We tend to focus on the probability of guessing correctly the first time. Instead, let's focus on the probability of NOT guessing correctly. If you picked door A, then the probability that you were correct is 1/3. This means that the probability you did *not* guess correctly is 2/3. But really, what is that? It's the probability that either door B or door C is correct.

So if P_{B} is the probability that door B holds the prize, and P_{C} is the probability for door C, we can write the following equation:

P_{B} + P_{C} = 2/3.

Now Monty opens one of those two doors (we'll say C), that he knows is empty. This action tells you absolutely *nothing *about the door you opened, but it does tell you something about door C - it tells you that P_{C} = 0.

Since P_{B} + P_{C} = 2/3, and P_{C} = 0, we can conclude that P_{B} = 2/3. This is exactly the result which the simulation linked above gives.

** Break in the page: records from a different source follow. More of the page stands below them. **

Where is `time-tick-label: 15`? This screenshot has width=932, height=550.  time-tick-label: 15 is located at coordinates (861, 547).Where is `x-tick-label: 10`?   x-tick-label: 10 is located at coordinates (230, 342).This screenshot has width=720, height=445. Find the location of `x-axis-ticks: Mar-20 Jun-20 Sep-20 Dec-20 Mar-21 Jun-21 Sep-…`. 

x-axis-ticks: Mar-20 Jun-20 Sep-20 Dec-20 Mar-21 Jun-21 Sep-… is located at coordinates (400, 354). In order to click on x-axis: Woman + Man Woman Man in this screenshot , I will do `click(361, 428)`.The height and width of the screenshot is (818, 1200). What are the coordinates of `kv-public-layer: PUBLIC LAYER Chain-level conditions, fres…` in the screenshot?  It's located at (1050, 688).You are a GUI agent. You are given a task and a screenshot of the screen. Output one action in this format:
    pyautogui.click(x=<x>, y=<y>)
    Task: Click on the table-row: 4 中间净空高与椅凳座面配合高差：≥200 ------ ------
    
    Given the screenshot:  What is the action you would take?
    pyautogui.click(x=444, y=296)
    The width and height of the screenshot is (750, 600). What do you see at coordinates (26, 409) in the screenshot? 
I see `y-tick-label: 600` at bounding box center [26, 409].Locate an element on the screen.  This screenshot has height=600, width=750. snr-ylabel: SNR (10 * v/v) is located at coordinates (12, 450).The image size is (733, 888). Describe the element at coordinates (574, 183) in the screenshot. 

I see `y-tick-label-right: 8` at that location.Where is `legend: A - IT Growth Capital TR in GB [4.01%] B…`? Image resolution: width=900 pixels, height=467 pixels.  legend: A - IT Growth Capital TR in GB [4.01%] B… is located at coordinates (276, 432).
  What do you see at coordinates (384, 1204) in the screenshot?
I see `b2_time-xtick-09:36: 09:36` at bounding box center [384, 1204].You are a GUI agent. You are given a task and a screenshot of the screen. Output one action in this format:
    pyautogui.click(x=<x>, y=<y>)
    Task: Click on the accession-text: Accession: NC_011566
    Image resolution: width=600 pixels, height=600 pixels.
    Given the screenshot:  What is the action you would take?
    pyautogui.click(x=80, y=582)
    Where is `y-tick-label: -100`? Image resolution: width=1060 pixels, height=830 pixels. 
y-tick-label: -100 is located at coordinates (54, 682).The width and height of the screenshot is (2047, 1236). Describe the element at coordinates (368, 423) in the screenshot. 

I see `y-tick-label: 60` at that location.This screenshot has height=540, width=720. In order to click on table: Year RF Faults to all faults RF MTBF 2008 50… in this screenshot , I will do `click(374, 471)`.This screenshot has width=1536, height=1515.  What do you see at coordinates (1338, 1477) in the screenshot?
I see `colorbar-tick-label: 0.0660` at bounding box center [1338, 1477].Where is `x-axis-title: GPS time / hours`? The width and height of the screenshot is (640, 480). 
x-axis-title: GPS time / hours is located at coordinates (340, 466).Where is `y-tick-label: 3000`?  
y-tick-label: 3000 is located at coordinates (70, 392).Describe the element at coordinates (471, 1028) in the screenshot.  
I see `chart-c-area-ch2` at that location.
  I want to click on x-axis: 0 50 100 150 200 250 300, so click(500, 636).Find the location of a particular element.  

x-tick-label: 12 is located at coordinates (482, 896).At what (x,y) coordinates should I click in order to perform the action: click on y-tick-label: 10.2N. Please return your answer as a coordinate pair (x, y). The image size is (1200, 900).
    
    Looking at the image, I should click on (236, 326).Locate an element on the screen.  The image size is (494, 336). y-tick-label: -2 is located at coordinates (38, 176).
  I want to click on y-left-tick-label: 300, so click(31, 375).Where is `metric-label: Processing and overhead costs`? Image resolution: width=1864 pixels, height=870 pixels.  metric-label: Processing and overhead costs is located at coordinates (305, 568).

## Two Doors vs. One Door Choice

Related to the above way of looking at it, try looking at it with a set of slightly modified rules:

- You pick a door
- Monty says to you: "I'll let you keep your guess, or I'll let you switch your guess to
*both*of the other two doors."

Under these circumstances, of *course* you're going to switch. Why? Because if you keep your guess, you only have one door, but the choice Monty is offering you is to have *two *doors, so your probability of winning is twice as great. In a sense, that's actually what you're doing in the real game, even though it doesn't appear that way. You're choosing two doors over one, and the fact that Monty knows which one of those two doors is empty (and can even show you that one is empty) doesn't change the fact that you're better off having two doors than one.